TableTime (avg.)Size (avg.)Pure Go
vipsthumbnail0.120s0.065%
ImageMagick_thumbnail0.326s0.242%
vips0.339s0.100%
magickwand_box1.148s0.538%
ImageMagick_resize2.316s0.626%
rez_bilinear2.913s0.053%X
Nfnt_NearestNeighbor3.498s0.057%X
imaging_box4.734s0.057%X
gift_box4.746s0.057%X

Yet another scenario ran by lazywei, 2.5GHz Intel Core i5, Mac OS X 10.9.1:

TablesAverage time per file
magickwand_box155.371531ms
imaging_Box463.459339ms
Nfnt_NearestNeighbor1.436507946s
OpenCv97.353041ms

Yet another scenario ran by bamiaux, 3.3GHz Intel Core i5, win 7:

TablesAverage time per file
rez_bilinear148ms
imaging_Box243ms
Nfnt_NearestNeighbor233ms

A new scenario ran by nono, 3.4GHz Intel Core i7, Ubuntu 16.10:

TableTime (file avg.)Size (file avg.)Pure Go
ImageMagick_thumbnail0.057s0.361%
vips0.070s0.260%
epeg0.079s0.207%
fastjpeg0.082s0.186%
opencv0.110s0.597%
vipsthumbnail0.115s0.441%
GraphicsMagick_thumbnail0.172s0.427%
magickwand_box0.190s0.575%
T-REZ0.204s0.323%
rez_bilinear0.349s0.140%X
x_image_draw0.370s0.160%X
imaging_box0.439s0.146%X
gift_box0.440s0.146%X
Nfnt_NearestNeighbor0.447s0.146%X
bild_resize0.515s0.206%X
ImageMagick_resize0.568s0.542%

So, what is to learn from that? While all of the currently existing pure-Go-language solutions do a pretty good job in generating good-looking thumbnails, they are much slower than the veteran dedicated image processing toolboxes. That is hardly surprising, given that both ImageMagick and GraphicsMagick have been around for decades and have been optimized to work as efficient as possible. Go and its image processing packages are still the new kids on the block, and while they work pretty neat for the occasional tweak of an image or two, I rather not use them as the default image processor in gonagall yet.

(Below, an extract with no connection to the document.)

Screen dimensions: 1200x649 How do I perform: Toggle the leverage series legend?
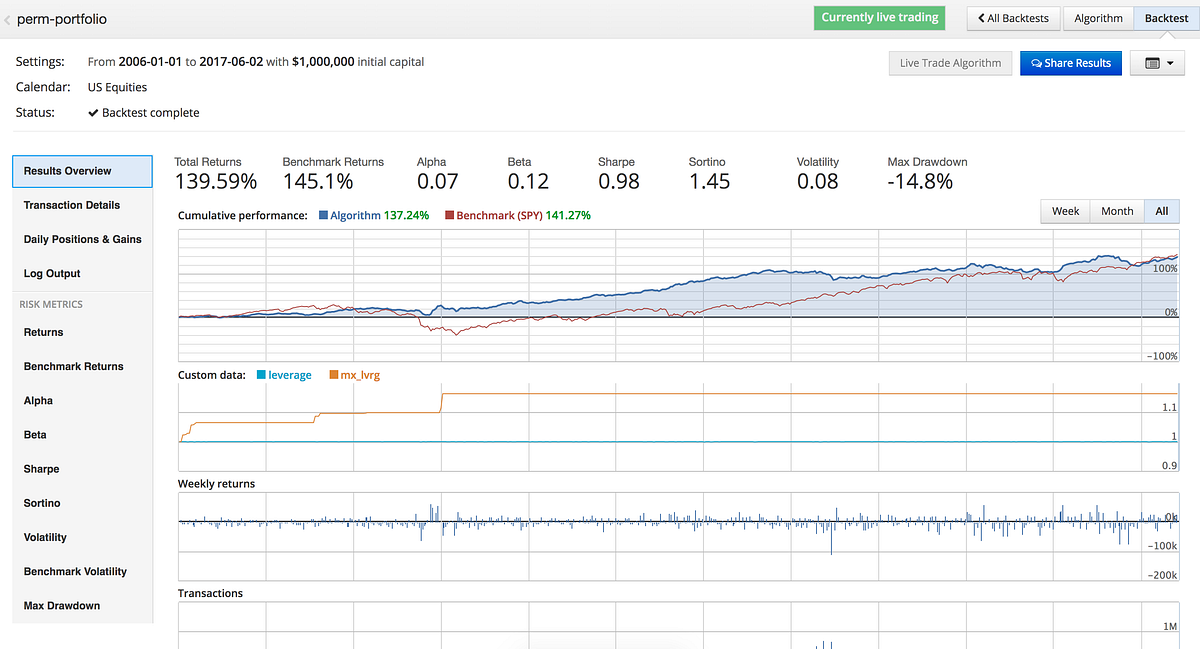coord(284,375)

I was surprised to find that GraphicsMagick was slower than ImageMagick in my test scenario, as I expected it to be exactly the other way around with GraphicsMagick's fancy multi-processor algorithms.

While the imagick Wrapper is written in Go, it uses CGO bindings of the C MagickWand API. It outperforms the pure-Go approaches (five times faster than http://github.com/disintegration/imaging) but it still slower than calling ImageMagick in an external process. Of the above 1.13 seconds, only around 275 millisecs were used for resizing and saving an individual file, while over 850 ms were used by simply loading the file. I wonder how much optimization can still be done in the imagick loading routines.

Holy cow! vipsthumbnail is blazing fast.